David Doebler, the founder of VolunteerCleanup.org, says local businesses have a responsibility to take care of the communities they’re profiting from. Styrofoam is particularly difficult to clean up in coastal communities because it’s actually made of little plastic balls held together with glue. When that glue breaks down in the water, those little balls separate and end up floating for hundreds of years, he explained.

“The city spends a tremendous amount on waterway cleanup. The city spends about $800,000 in just stormwater maintenance. [Styrofoam] is part of the problem,” Doebler said.

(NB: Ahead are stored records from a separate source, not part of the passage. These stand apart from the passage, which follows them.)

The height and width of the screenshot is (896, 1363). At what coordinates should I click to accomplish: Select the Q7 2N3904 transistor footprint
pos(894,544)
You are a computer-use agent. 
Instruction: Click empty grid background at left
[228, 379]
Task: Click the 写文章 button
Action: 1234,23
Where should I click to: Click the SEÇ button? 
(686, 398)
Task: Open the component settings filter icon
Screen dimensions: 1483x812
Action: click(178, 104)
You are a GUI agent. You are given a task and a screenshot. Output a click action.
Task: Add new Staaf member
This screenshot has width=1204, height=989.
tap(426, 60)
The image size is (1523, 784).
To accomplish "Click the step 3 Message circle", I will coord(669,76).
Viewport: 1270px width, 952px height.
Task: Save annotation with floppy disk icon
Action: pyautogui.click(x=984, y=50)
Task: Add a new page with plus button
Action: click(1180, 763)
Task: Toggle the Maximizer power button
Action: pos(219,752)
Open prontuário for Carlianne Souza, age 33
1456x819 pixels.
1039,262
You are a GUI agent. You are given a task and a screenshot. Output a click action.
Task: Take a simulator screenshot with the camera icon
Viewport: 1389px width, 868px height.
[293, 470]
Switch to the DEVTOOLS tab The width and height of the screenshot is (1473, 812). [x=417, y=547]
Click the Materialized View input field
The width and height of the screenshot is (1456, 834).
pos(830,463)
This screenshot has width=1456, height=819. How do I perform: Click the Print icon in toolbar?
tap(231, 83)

Gonzalez agrees that protecting the environment is important, but not at the cost of his business. He says it would be significantly cheaper if he could buy paper cups in bulk, like say 50,000 cups in one order. But he doesn’t have the storage space for all of that packaging. Right now, he’s talking to other small restaurants in the area to see if they can all go in on a big order to make it cheaper.

But he thinks the city should have done that for them.

“Why not get a big vendor to say we’ll be the official manufacturer of Miami Beach?,” he suggests. He also thinks the city should offer a small incentive for small businesses or tax credits.

Miami Beach Commissioner Michael Grieco says small businesses had more than enough time to plan for the switch.

“We enacted this ban a year ago, and businesses had a year to figure it out either individually or collectively,” he said. “This type of legislation is for the betterment of the entire community and environment and many businesses have voluntarily removed it.”

The city has no plans to offset the costs of switching to paper.

“Styrofoam is terrible for the environment for multiple reasons. Just because people are used to something or it’s convenient or cheap doesn’t mean it’s right for Miami Beach,” Grieco said.

Other businesses like Smoothie King on Alton Road made the switch last year, according to Max Velazquez, the location’s owner.

Velazquez admits that paper cups are substantially more expensive, jumping from four cents a cup for a 20-ounce cup to 13 cents a cup. And not all cups can be adapted.

“It took a little while to find the company to supply us with paper cups, and to this day they can’t make us a 44 ounce cup, which is the largest cup,” he said. “It’s not necessarily a bad thing, because that is a mammoth of a drink.”

Velazquez has helped other Smoothie King locations make the switch from Styrofoam to paper, including a few in Maryland and one in Coconut Grove.

“I think the goal eventually is to make all of our locations switch to a more environmentally friendly cup,” he said.

But at the same time he thinks that prices might soon start to climb to accommodate the switch.